◆ REQUIRED ACTIONS:
1. Which tumbler kit did the writer of the tumbler text choose, and from which seller?
2. Quote the stretch of the tumbler text from "I prefer vibratory" through "bowl and bolt.".

━━━━━ SOURCE DOCUMENT

I’ve seen so many questions about this technique on the Internet that I had to share what I’ve learned from my experiments.
I prefer vibratory tumblers to rolling tumblers because they’re quieter and work more quickly. Plus, they are less likely to distort the shape of the beads. When my beloved Vibratech tumbler (no longer made) gave out earlier this year, I researched vibratory tumblers and liked what I read about the Raytech brand. You can read more about Raytech tumblers here.
As you probably know, vibratory tumblers can be expensive, but Raytech makes a hobby-sized model that won’t break the bank. I chose the Raytech TV-5 Complete Vibratory Tumbler Kit from erocktumbling.com because they had the best price and it comes with a spare bowl and bolt.

━━━━━━━━━━
━━━━━ DATA PROVIDED

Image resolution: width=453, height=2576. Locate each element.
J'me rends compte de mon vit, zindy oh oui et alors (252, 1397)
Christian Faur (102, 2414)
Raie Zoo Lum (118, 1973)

━━━━━━━━━━

◆ SOLUTIONS TO THE EXERCISE:
1. The Raytech TV-5 Complete Vibratory Tumbler Kit, from erocktumbling.com.

2.
I prefer vibratory tumblers to rolling tumblers because they’re quieter and work more quickly. Plus, they are less likely to distort the shape of the beads. When my beloved Vibratech tumbler (no longer made) gave out earlier this year, I researched vibratory tumblers and liked what I read about the Raytech brand. You can read more about Raytech tumblers here.
As you probably know, vibratory tumblers can be expensive, but Raytech makes a hobby-sized model that won’t break the bank. I chose the Raytech TV-5 Complete Vibratory Tumbler Kit from erocktumbling.com because they had the best price and it comes with a spare bowl and bolt.